"Tomorrow" is a song by American rapper GloRilla, released as a single from Collective Music Group's compilation album Gangsta Art (2022) on July 15, 2022. It was produced by Macaroni Toni. On September 23, 2022, the official remix of the song, titled "Tomorrow 2", with American rapper Cardi B was released. The remix peaked at number 9 on the Billboard Hot 100.

Composition
The song features piano chords and bass in the production. GloRilla raps in an aggressive manner, while lyrically she dismisses her detractors and raps about her good qualities, keeping her circle close but being "kinda ratchet still", as well as her status and standards with an optimistic tone.
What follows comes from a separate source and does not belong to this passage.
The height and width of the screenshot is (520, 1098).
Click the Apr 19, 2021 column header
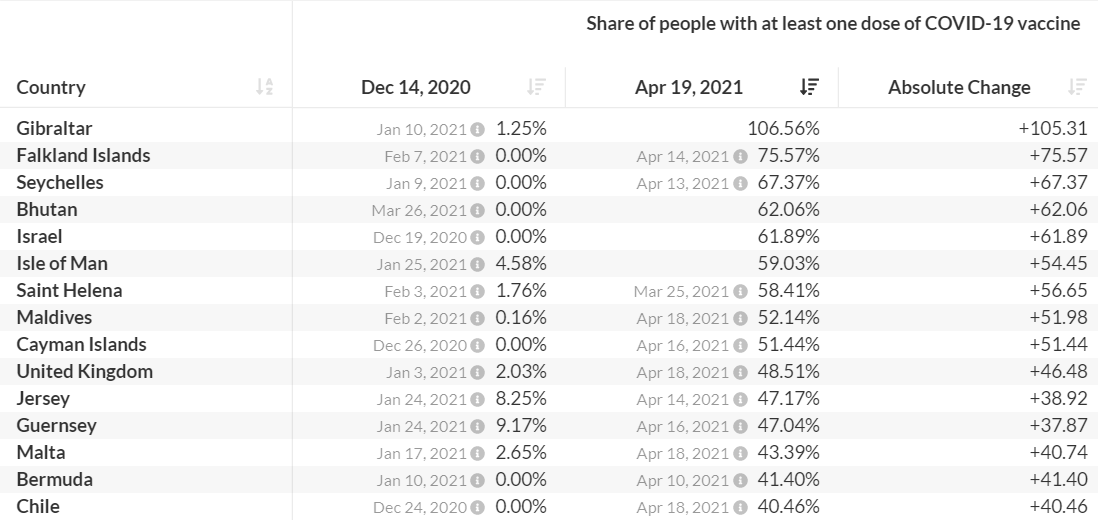[x=689, y=87]
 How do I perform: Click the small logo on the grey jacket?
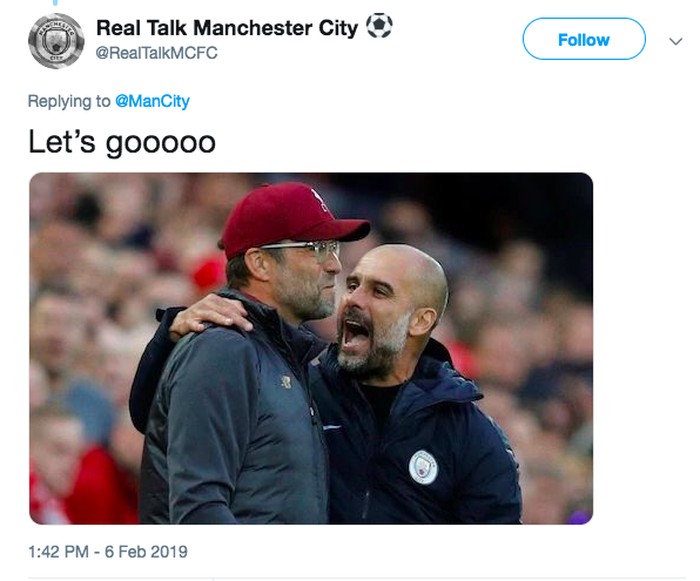(285, 381)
On the remix, Cardi B also targets her haters and brags about being better than others. She acknowledges rapper Ice Spice by interpolating her song "Munch (Feelin' U)".

Tomorrow 2 

"Tomorrow 2" is the official remix of "Tomorrow" by GloRilla. The remix includes a guest verse from American rapper Cardi B, and is included on GloRilla's debut extended play (EP), Anyways, Life's Great.... "Tomorrow 2" also received an official music video.

Critical reception
Both versions of "Tomorrow" were received positively, with "Tomorrow 2" receiving universal acclaim. Both Eddie Fu of Consequence and Tom Briehan of Stereogum praised the compatibility of GloRilla and Cardi B's collaboration. Breihan also called the latter's shoutout to Ice Spice to be "worth quoting". Mankaprr Conteh of Rolling Stone wrote, "While GloRilla's baddie quips can be pretty funny, Cardi B brings even more levity to the song with her characteristic humor." Andrew Unterberger of Billboard highlighted Cardi's verse in particular, calling it "her most vicious guest verse in years".
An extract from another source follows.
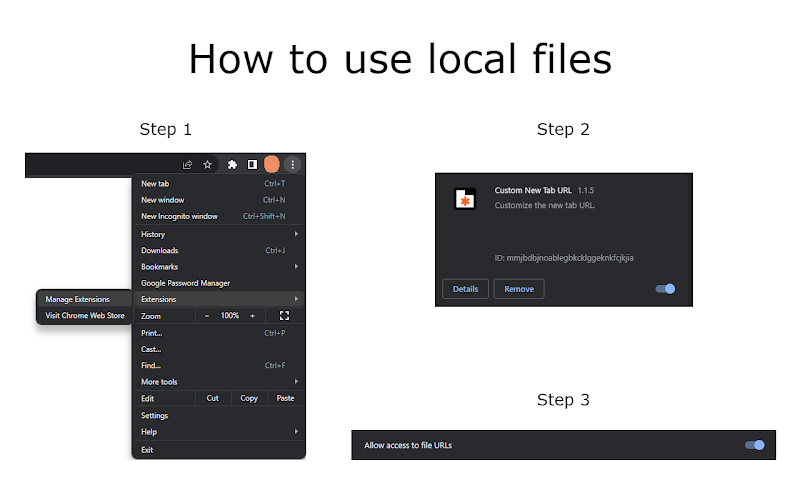Open the three-dot Chrome menu
This screenshot has width=800, height=500.
tap(292, 165)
"Tomorrow 2" was listed on numerous year-end lists for 2022, including that of HipHopDX, which listed the track as the Best Hip-Hop Collaboration of 2022 and noted that "there may not have been a more perfectly paired Hip Hop duo this year" than GloRilla and Cardi. "Tomorrow 2" was also featured on Rolling Stone's and Billboard's 100 Best Songs of 2022 lists, with it placing as the highest-listed song by a female rapper on the latter.

Music video
A music video for the song was released alongside the single. It shows GloRilla and her friends partying and twerking at an airport tarmac, inside a private jet, and on a Bentley. They hold stacks of cash throughout the video as well.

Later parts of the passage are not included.